* **PROVIDED ENTRIES**
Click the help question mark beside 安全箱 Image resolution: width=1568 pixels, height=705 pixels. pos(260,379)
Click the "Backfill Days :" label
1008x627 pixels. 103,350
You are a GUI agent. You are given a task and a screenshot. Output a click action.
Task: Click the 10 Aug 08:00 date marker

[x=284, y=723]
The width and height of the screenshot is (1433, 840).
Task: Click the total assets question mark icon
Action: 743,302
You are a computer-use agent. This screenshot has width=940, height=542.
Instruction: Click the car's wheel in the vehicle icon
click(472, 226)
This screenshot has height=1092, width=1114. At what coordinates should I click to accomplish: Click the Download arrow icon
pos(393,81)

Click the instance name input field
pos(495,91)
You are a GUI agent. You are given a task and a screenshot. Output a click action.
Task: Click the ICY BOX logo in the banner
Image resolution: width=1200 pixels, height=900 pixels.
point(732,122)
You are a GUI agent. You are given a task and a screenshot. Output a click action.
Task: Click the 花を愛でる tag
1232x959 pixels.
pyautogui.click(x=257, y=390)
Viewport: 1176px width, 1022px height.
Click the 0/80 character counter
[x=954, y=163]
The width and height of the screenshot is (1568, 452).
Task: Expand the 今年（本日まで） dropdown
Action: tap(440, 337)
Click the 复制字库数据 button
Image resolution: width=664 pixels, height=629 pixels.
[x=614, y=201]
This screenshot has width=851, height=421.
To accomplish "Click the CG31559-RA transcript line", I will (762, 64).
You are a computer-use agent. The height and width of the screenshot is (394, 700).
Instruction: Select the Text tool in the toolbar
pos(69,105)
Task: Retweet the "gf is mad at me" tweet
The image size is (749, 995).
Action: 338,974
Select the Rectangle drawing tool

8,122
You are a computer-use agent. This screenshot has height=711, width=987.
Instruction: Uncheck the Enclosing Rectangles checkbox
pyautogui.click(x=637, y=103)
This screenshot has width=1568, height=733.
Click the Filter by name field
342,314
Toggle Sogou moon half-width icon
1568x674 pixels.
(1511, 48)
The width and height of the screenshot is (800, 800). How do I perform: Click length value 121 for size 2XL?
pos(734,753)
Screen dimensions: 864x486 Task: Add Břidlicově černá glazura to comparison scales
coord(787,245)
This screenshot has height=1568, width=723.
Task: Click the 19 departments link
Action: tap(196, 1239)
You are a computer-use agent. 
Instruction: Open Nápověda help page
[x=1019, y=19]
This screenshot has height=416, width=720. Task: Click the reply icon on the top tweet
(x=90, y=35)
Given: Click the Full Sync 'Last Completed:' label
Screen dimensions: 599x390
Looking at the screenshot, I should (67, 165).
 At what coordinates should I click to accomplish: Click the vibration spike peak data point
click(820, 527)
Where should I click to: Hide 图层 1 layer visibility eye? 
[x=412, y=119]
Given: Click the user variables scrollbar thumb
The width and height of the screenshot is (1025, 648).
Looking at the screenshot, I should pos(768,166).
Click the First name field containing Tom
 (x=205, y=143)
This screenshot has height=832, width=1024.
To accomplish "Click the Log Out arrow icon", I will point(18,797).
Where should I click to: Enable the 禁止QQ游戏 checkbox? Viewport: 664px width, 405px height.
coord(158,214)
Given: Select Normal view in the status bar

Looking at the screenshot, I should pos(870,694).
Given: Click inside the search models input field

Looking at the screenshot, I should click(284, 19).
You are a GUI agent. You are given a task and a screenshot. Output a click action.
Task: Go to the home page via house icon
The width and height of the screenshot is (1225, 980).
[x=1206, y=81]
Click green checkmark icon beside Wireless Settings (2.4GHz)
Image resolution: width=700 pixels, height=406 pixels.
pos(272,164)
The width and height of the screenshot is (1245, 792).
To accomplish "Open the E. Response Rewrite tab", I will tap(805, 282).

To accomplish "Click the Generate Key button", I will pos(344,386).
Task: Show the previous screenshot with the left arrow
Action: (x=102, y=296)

* **TASK ITEM**
Every line of the records containing the word "computer" must appear in the answer.

* **YOUR RESPONSE**
You are a computer-use agent. This screenshot has width=940, height=542.
You are a computer-use agent. The height and width of the screenshot is (394, 700).
You are a computer-use agent. This screenshot has height=711, width=987.
You are a computer-use agent. 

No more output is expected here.